Donald Trump's proposal to impose tariffs could hurt US economic growth through 2026, according to Seth Carpenter, chief economist at Morgan Stanley. Below, we analyze the possible impacts of this measure.
Trump's Proposed Tariffs
Trump plans a general tariff of between 10% and 20% on all imports. In addition, it contemplates additional tariffs of between 60% and 100% for products from China. During a debate in September, he argued that this strategy would serve to raise funds from competing countries.
Immediate Effects on the Economy
Seth Carpenter warned that if these tariffs are applied immediately, they could have a strong negative impact on the economy.
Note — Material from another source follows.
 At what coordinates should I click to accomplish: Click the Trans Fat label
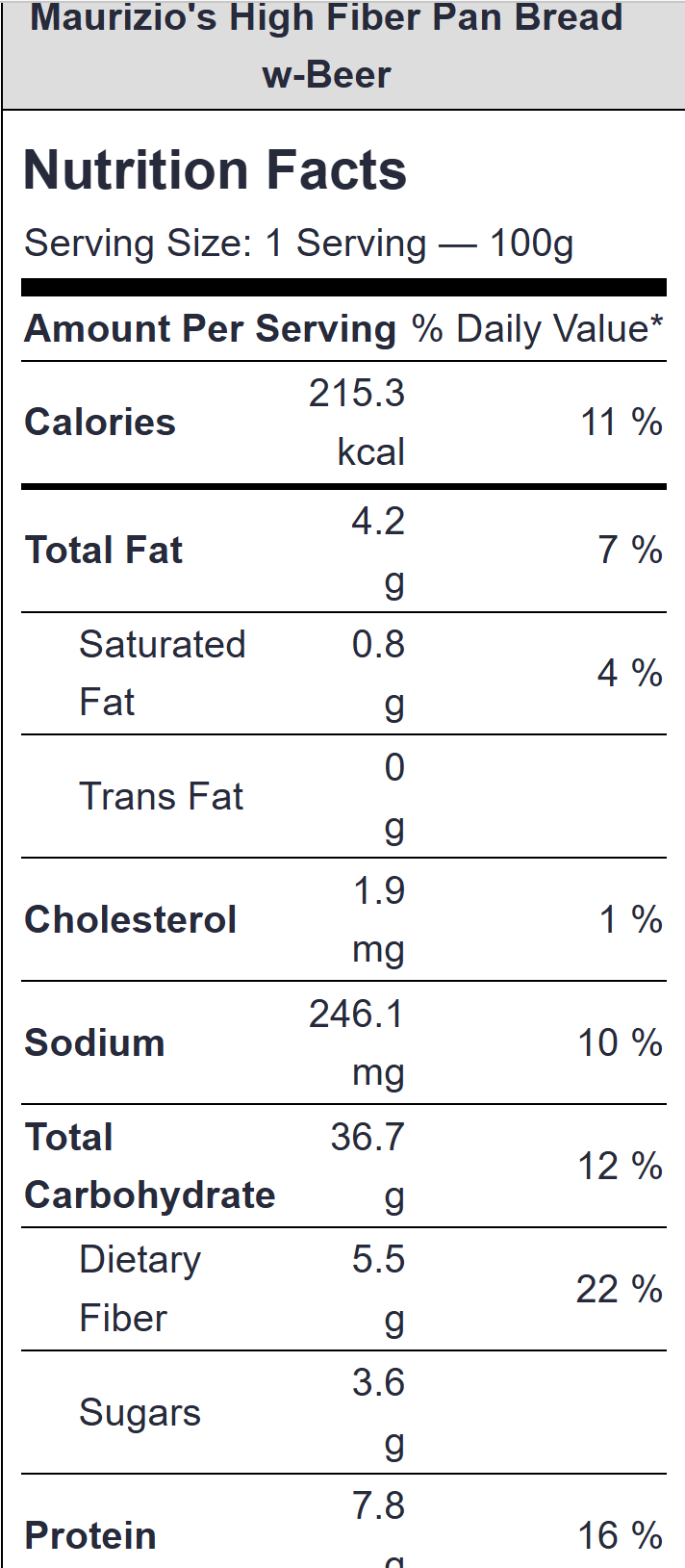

According to Morgan Stanley's base case, these tariffs could be implemented gradually through 2025, which would still lead to significant consequences:
Inflation: "It is clear that tariffs increase inflation," Carpenter said.
Economic Growth: "By 2026, growth in the United States will be markedly reduced due to these policies," he added.
Most Affected Sectors
Mark Malek, chief investment officer at Siebert, noted that several sectors would be hit hardest if these tariffs are imposed:
Automotive: A 60% tariff on Chinese products, added to the current 100% on electric vehicles, would seriously harm this industry.
Consumer Electronics: A 10% tariff on imports would increase costs for companies like Tesla, Microsoft and Apple, which would likely pass these costs on to consumers.
Other Sectors: Construction, machinery and retail trade would also face higher prices due to increased costs.
Relationship with Inflation and Interest Rates
Although inflation in the United States has decreased in recent years, standing at 2.6% in October, these tariffs could reverse this trend. Ben Emons, founder of FedWatch Advisors, warned that if these measures are implemented, the market could rule out interest rate cuts by 2025. "Tariffs would also limit economic growth," he said.